Şimdi, arkadaşlar, şöyle: Yani burada 1'inci maddeyi konuşurken aslında pek çok şeyi konuşuyoruz. İşte burada maddenin savunucusu olan taraftan gelen ifadeler de bunu gösteriyor. Türk Tabipleri Birliğine yönelik ifadeler gerçekten insanı derinden etkiliyor, derinden sarsıyor. Biliyoruz, şu anda biraz dünya da bildiğimiz bir dünyaya benzemiyor. Yani dünyada büyük bir değişim var. Özellikle çatışmaların, yoksullukların, işsizliğin arttığı, kapitalizmin büyük bir kriz içerisine girdiği bir dönemden geçiyoruz. Kapitalizmin krizi ülkeleri de derinden etkiliyor. Bu daha çok büyük bir demokrasi krizi olarak, hukuk krizi olarak da kendisini gösteriyor ve bizim içinde bulunduğumuz, bu yaşadığımız şeyler aslında dünyadaki süreçlerden de bağımsız değil. Dünyada pek çok ülkede otoriter, despotik iktidarlar kendisine hükmünü sürdürür bir durumda ve özellikle bölgedeki çatışma ve savaşın da etkisiyle ve Türkiye'nin doksan beş yıllık birikmiş demokrasi sorunlarıyla birlikte baktığımızda, Türkiye de bu dünya tablosundan etkilendi ve etkileniyor ve bizim burada tartıştığımız konular da buna bağlı olarak bunun bir sonucu olan konular oluyor. Yani dünyadaki gelişmeler Türkiye'nin demokratikleşmeden yana kökleşmiş sorunlarını, kireçleşmiş, yüzyıllık sorunlarını çözmeden yana mı gelişecek yoksa despotik bir iktidarla, otoriter bir iktidarla bütün talepleri, demokrasi taleplerini, insan hakları taleplerini, halkların taleplerini, halkların kimlikleri, onların statüleriyle ilgili taleplerini ve emekçilerin, kadınların ekolojik taleplerini bastırarak mı ilerleyeceğiz? Yani burada, Türkiye'de biraz önce hatip dedi ki: "TTB kaç kişinin oyunu alıyor ki?" TTB Yüksek Seçim Kurulunun oylarıyla, Yüksek Seçim Kurulunun kararlarıyla oynamış değil yani mühürsüz oylarla seçime gitmiş değil ki mühürsüz oylarla seçime giden mevcut Cumhurbaşkanı. Yani Anayasa'nın değiştirilmesi, 16 Nisan meşru olmayan bir referandum süreciydi ve mühürsüz oylarla bu Anayasa değişikliği yapıldı, öyle değil mi? Biz de ona şimdi gelmişiz burada bu Anayasa'yla örtüşecek, onun tabiatına uygun yeni düzenlemeler yapmak gibi bir işe kalkışmışız.

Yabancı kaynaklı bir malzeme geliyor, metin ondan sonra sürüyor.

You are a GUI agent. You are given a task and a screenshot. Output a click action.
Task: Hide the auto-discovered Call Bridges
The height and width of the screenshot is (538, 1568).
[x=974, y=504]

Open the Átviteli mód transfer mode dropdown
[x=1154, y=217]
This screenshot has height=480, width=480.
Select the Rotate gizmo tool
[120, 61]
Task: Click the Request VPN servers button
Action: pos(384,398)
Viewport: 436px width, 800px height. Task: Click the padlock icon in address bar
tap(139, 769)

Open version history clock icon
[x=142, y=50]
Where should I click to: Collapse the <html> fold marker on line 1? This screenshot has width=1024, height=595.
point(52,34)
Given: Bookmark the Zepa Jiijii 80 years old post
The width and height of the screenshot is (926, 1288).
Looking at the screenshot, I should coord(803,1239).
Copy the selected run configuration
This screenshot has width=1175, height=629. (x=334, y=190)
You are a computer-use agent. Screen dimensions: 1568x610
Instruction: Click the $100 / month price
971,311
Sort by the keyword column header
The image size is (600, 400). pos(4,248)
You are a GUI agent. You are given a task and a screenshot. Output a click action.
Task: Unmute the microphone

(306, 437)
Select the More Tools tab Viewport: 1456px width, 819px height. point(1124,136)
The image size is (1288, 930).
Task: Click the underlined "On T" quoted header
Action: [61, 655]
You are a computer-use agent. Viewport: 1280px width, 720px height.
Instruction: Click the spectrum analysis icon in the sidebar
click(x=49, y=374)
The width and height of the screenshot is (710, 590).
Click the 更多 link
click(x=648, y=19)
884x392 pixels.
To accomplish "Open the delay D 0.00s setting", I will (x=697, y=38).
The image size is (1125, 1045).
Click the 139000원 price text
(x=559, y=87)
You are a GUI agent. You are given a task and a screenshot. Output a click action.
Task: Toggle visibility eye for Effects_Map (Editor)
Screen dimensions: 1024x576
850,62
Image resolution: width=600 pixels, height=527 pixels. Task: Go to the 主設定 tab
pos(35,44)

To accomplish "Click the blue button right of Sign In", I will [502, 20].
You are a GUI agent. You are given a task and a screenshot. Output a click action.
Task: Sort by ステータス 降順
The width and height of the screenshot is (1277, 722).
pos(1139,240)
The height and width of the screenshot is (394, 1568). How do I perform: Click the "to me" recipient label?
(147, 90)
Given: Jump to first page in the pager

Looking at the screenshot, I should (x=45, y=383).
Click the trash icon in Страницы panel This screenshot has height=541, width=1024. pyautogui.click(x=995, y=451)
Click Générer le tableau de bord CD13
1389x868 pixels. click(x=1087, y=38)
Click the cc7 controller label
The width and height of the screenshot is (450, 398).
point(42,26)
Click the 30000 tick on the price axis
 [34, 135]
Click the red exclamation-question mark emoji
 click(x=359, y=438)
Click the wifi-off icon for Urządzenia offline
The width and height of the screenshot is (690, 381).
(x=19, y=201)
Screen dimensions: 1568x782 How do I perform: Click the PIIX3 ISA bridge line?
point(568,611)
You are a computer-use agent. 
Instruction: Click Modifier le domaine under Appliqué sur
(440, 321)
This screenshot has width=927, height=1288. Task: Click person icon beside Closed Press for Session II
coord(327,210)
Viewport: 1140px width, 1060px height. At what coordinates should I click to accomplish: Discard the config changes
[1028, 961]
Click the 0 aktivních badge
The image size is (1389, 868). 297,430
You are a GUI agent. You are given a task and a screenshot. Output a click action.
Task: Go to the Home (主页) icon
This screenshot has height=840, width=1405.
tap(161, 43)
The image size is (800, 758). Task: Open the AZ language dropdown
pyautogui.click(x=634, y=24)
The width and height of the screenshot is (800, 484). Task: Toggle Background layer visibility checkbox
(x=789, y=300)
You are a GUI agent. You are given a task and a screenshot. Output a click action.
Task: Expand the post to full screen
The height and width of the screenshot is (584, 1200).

Değerli arkadaşlar, Türk Tabipleri Birliği Türkiye tarihinin, demokrasi tarihinin halk sağlığı ve sağlığın kamusallaşması açısından büyük önemi olan... Bugün eğer az da olsa demokratik bazı hakları kullanabiliyorsak onların mücadelesiyle ve onların bugüne kadarki dirayetli duruşlarıyla biz demokratik haklarımızı kullanabiliyoruz. Siz AKP milletvekilleri de aslında bu demokrasi mücadelesinin geldiği bir evrede bu imkânları kullanarak, demokrasinin, halkların, ezilenlerin, sendikaların, başta Kamu Emekçileri Sendikası olmak üzere, Türk Tabipleri Birliği olmak üzere, örgütlerin, demokratik kitle örgütlerinin demokrasi mücadelesinin kazanımlarını kullanarak geldiniz ve üstelik de "demokratikleşme" adı altında iktidara geldiniz, daha sonra da bugün gördüğümüz gibi tek adam rejimini inşa etmeye, faşizmi kurumsallaştırmaya çalışıyorsunuz.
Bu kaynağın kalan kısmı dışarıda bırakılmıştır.